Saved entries
+ + + + +

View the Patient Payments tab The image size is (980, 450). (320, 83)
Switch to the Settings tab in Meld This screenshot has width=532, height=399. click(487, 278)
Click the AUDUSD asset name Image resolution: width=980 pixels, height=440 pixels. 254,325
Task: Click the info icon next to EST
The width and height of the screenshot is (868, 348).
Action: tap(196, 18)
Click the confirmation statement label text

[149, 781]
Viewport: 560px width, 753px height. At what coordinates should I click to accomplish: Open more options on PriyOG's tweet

+ + + + +

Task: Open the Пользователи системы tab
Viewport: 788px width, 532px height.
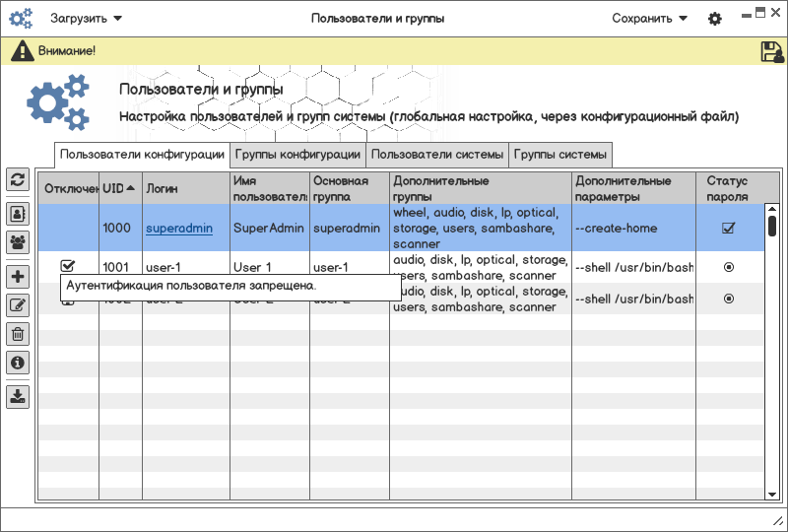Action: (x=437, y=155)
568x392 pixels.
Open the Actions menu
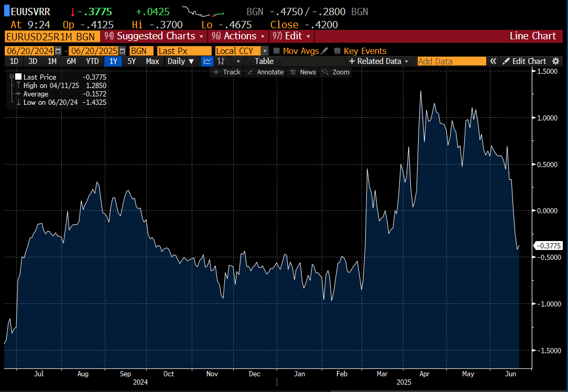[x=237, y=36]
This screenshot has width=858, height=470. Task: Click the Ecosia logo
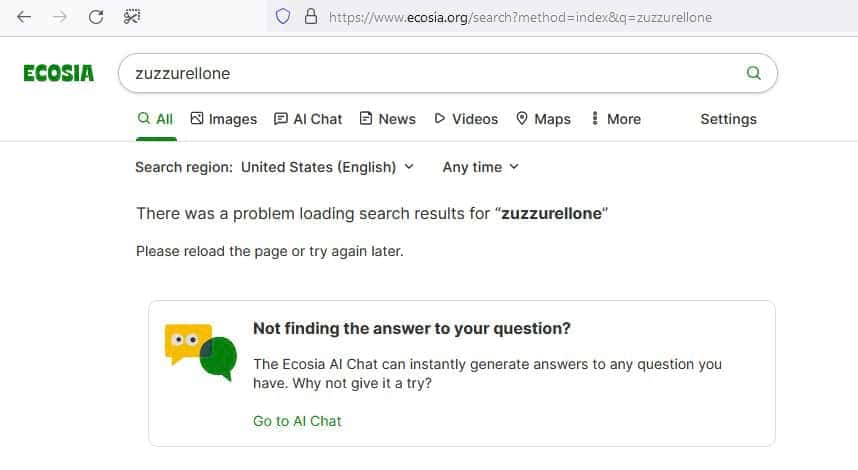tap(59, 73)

+ + + + +

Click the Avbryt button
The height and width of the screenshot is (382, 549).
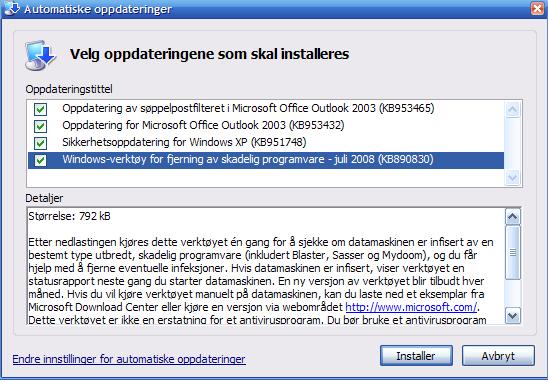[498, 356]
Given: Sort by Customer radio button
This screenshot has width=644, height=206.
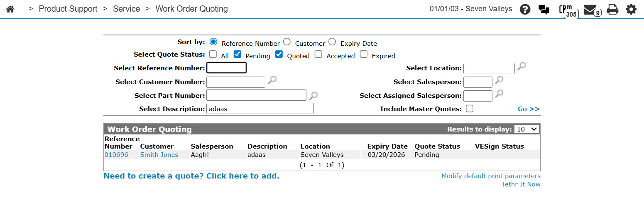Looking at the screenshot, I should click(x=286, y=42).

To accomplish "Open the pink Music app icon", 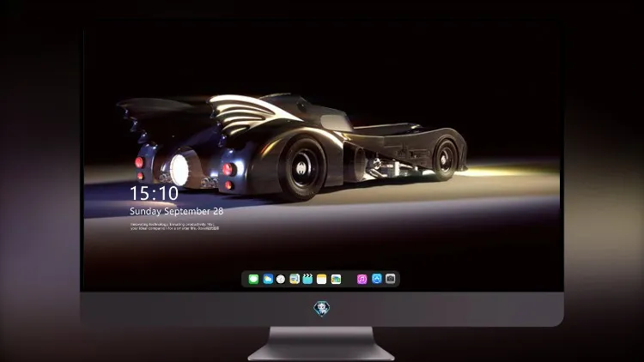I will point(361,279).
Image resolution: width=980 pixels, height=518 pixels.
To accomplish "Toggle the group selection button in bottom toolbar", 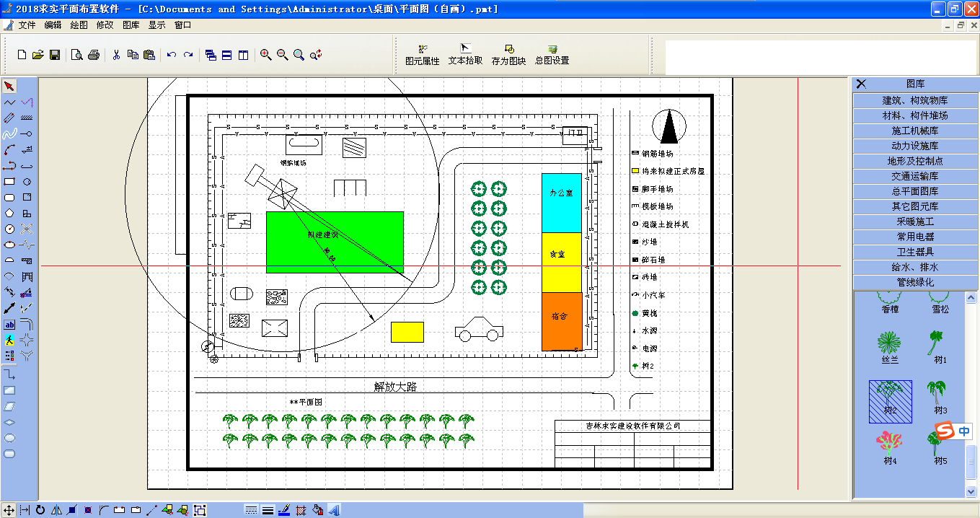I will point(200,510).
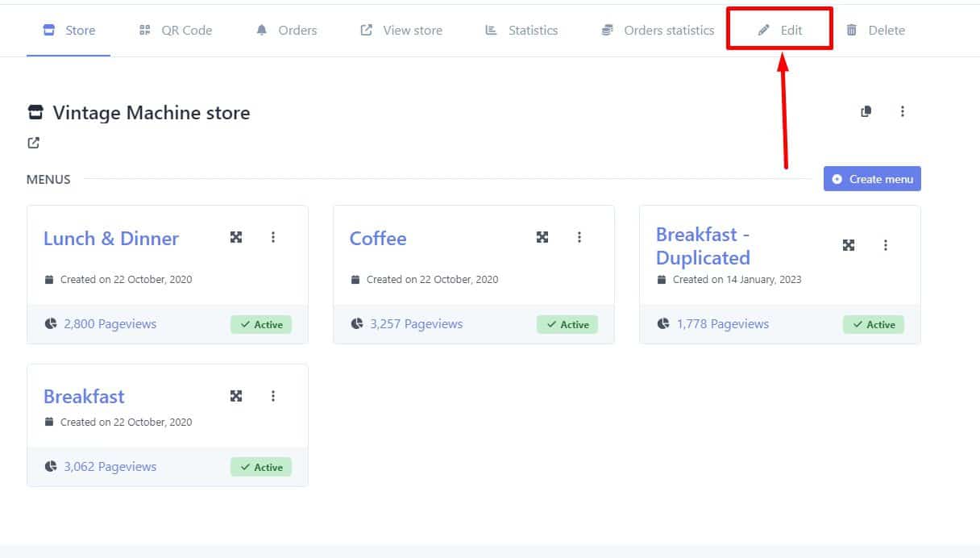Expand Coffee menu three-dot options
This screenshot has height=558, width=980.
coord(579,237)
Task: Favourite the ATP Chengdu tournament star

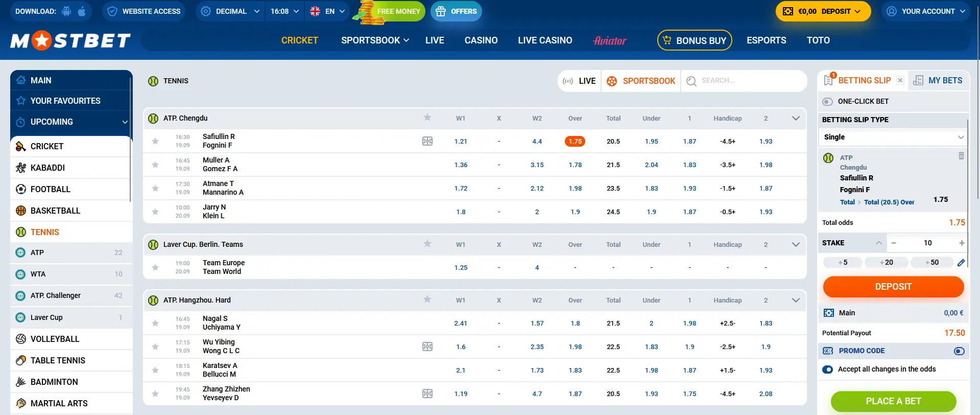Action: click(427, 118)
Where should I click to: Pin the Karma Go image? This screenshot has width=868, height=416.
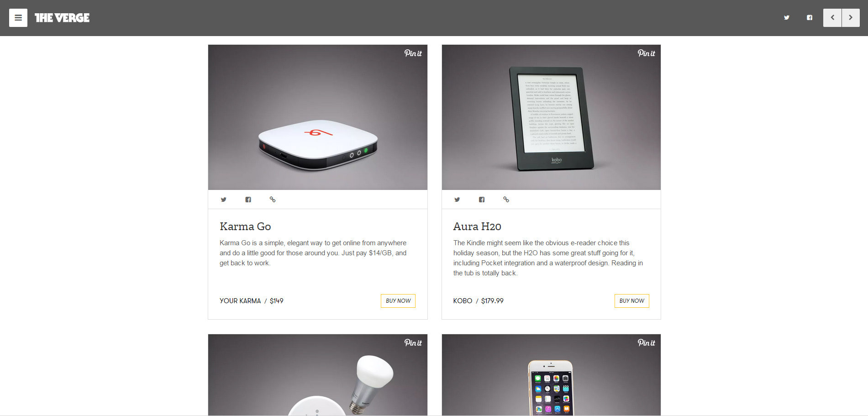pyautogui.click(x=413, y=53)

+ + + + +

# WHAT TO PRODUCE:
Above are the entries. Output exactly the lines beginning with the line that has "View the Patient" and ending with the line that has "Viewport: 560px width, 753px".

# ANSWER BELOW:
View the Patient Payments tab The image size is (980, 450). (320, 83)
Switch to the Settings tab in Meld This screenshot has width=532, height=399. click(487, 278)
Click the AUDUSD asset name Image resolution: width=980 pixels, height=440 pixels. 254,325
Task: Click the info icon next to EST
The width and height of the screenshot is (868, 348).
Action: tap(196, 18)
Click the confirmation statement label text

[149, 781]
Viewport: 560px width, 753px height. At what coordinates should I click to accomplish: Open more options on PriyOG's tweet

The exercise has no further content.